Tocqueville évoquant un président...

Tiens...un passage fort intéressant de la Démocratie en Amérique de Tocqueville. Il plaide en fait contre les mandats présidentiels renouvelables en Amérique et expose ses arguments, paragraphe 13, chapitre VIII , Crise de l'élection... 

 « De son côté, le Président est absorbé par le soin de se défendre. Il ne gouverne plus dans l'intérêt de l'État, mais dans celui de sa réélection; il se prosterne devant la majorité, et souvent, au lieu de résister à ses passions, comme son devoir l'y oblige, il court au-devant de ses caprices.
À mesure que l'élection approche, les intrigues deviennent plus actives, l'agitation plus vive et plus répandue. Les citoyens se divisent en plusieurs camps, dont chacun prend le nom de son candidat. La nation entière tombe dans un état fébrile, l'élection est alors le texte journalier des papiers publics, le sujet des conversations particulières, le but de toutes les démarches, l'objet de toutes les pensées, le seul intérêt du présent. »

Un an après l'élection de Nicolas Sarkozy, cela ne vous rappelle pas des choses, à vous ?
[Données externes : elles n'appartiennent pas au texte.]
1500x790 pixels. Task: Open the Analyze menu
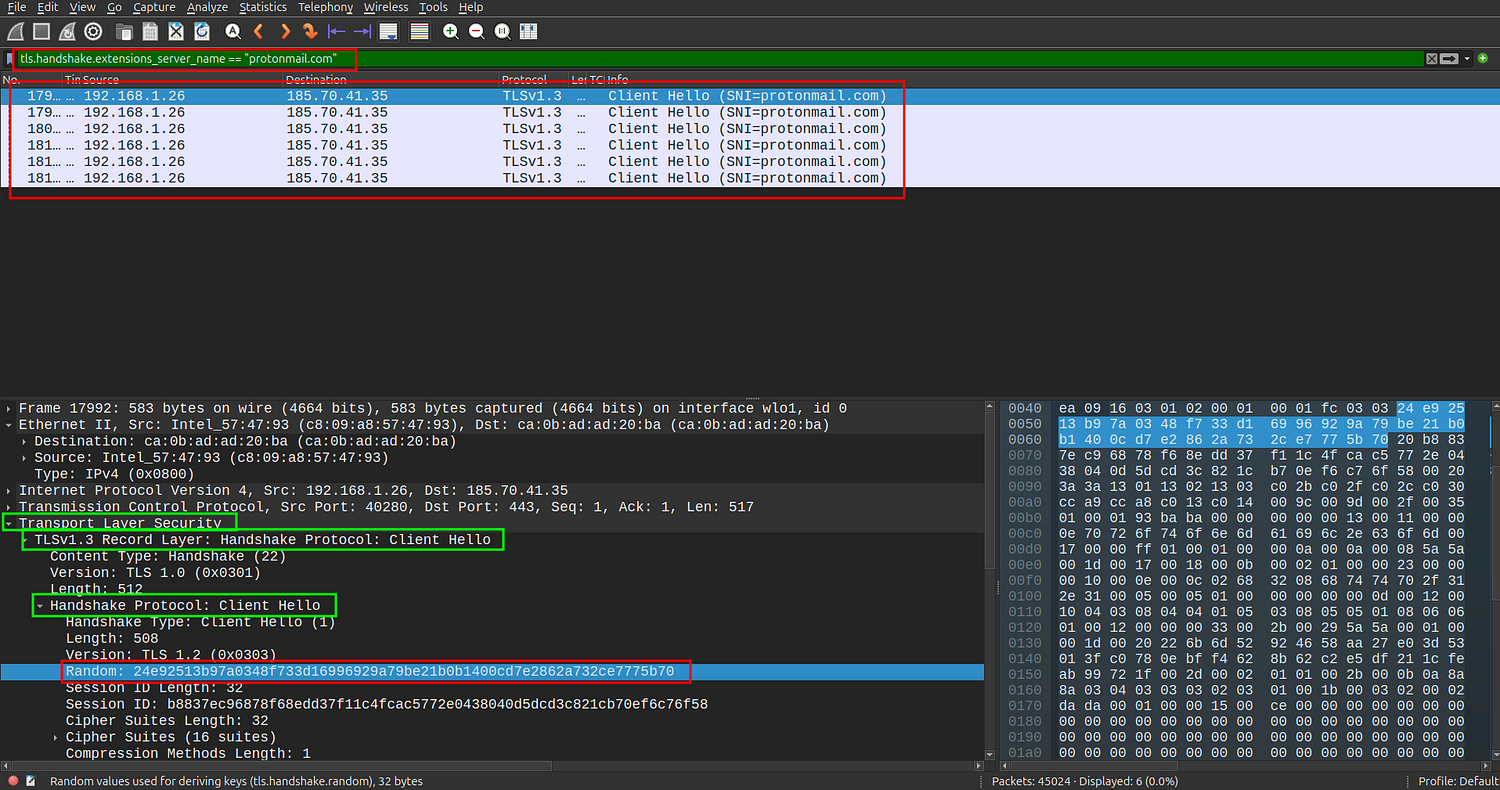click(208, 7)
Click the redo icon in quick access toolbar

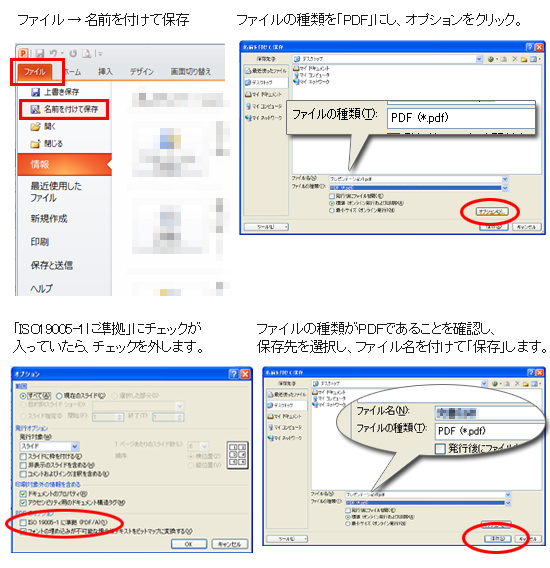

Mais moi, ce que je trouve particulièrement perspicace, c'est l'avertissement ci-dessous au paragraphe 14 du chapitre VIII sur la réélection du président :

« L'intrigue et la corruption sont des vices naturels aux gouvernements électifs. Mais lorsque le chef de l'État peut être réélu, ces vices s'étendent indéfiniment et compromettent l'existence même du pays. Quand un simple candidat veut parvenir par l'intrigue, ses manœuvres ne sauraient s'exercer que sur un espace circonscrit. Lorsque, au contraire, le chef de l'État lui-même se met sur les rangs, il emprunte pour son propre usage la force du gouvernement.

Dans le premier cas, C'est un homme avec ses faibles moyens; dans le second, C'est l'État lui-même, avec ses immenses ressources, qui intrigue et qui corrompt.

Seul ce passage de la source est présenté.